I just got home from church and believe it or not, going to church is the hardest thing for me to do. In all the years Bill and I were married, I could probably count on one hand the number of times he wasn't right there next to me. I don't know if it's because he isn't there or if it's because I feel closer to him there. Then it didn't help that the communion song today was His favorite song and one that I made sure was sung at the funeral. People probably thought I was very reverent sitting there with my head bowed, but if I had looked up they would have seen the tears flowing down my face. Just like they are doing right now. It's a good thing I still remember how to type from my high school days, because I sure can't see the keys through these tears. Guess I'd better find something to do today.
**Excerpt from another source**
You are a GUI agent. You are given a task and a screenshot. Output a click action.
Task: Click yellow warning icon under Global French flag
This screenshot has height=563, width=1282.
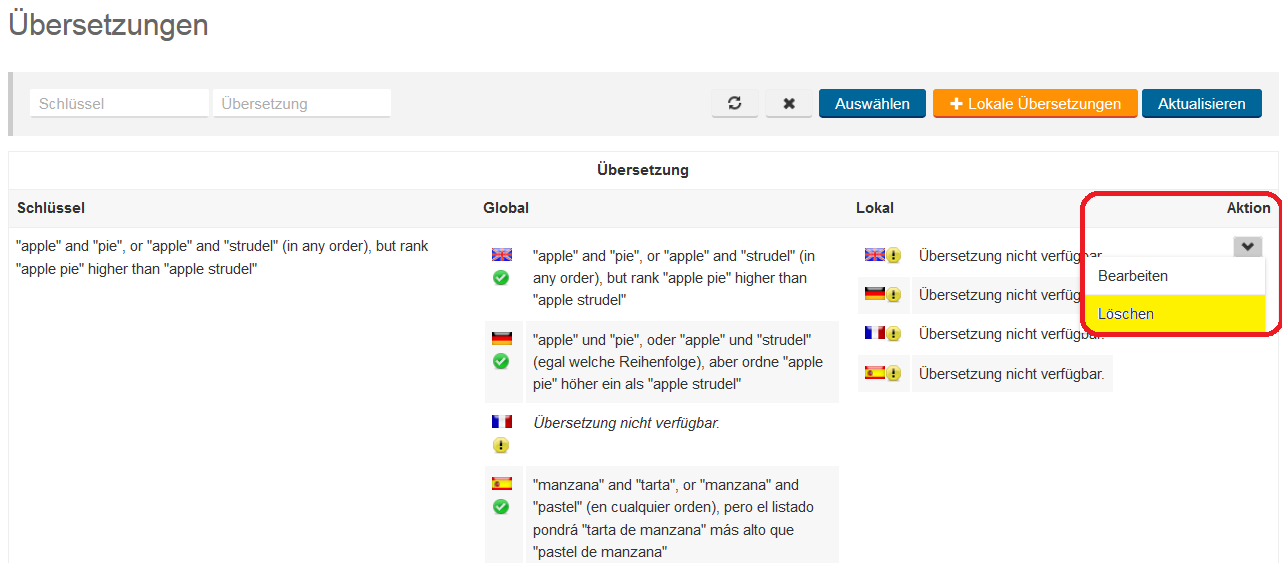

Yesterday I went to Frankenmuth with my middle daughter and her husband and oldest daughter. For the people who have no idea where Frankenmuth is or what it is, it's a small town in Mi. that has fabulouse chicken dinners and probably one of the largest Christmas stores in the country. Ornaments and decorations everywhere you look. I did fine there for the most part. Bill and I went there often and our christmas tree was decorated in ornaments we bought there over the years. There was a couple of times I had to walk away from the kids. One time was when I saw an ornament that read: YOU WILL MISS ME BUT I WILL BE SPENDING CHRISTMAS WITH JESUS THIS YEAR. I went back to that section several times to read it again. Here it is only May and I'm already thinking Christmas. Must be the weather today. The sun is shining but it is only in the 40's.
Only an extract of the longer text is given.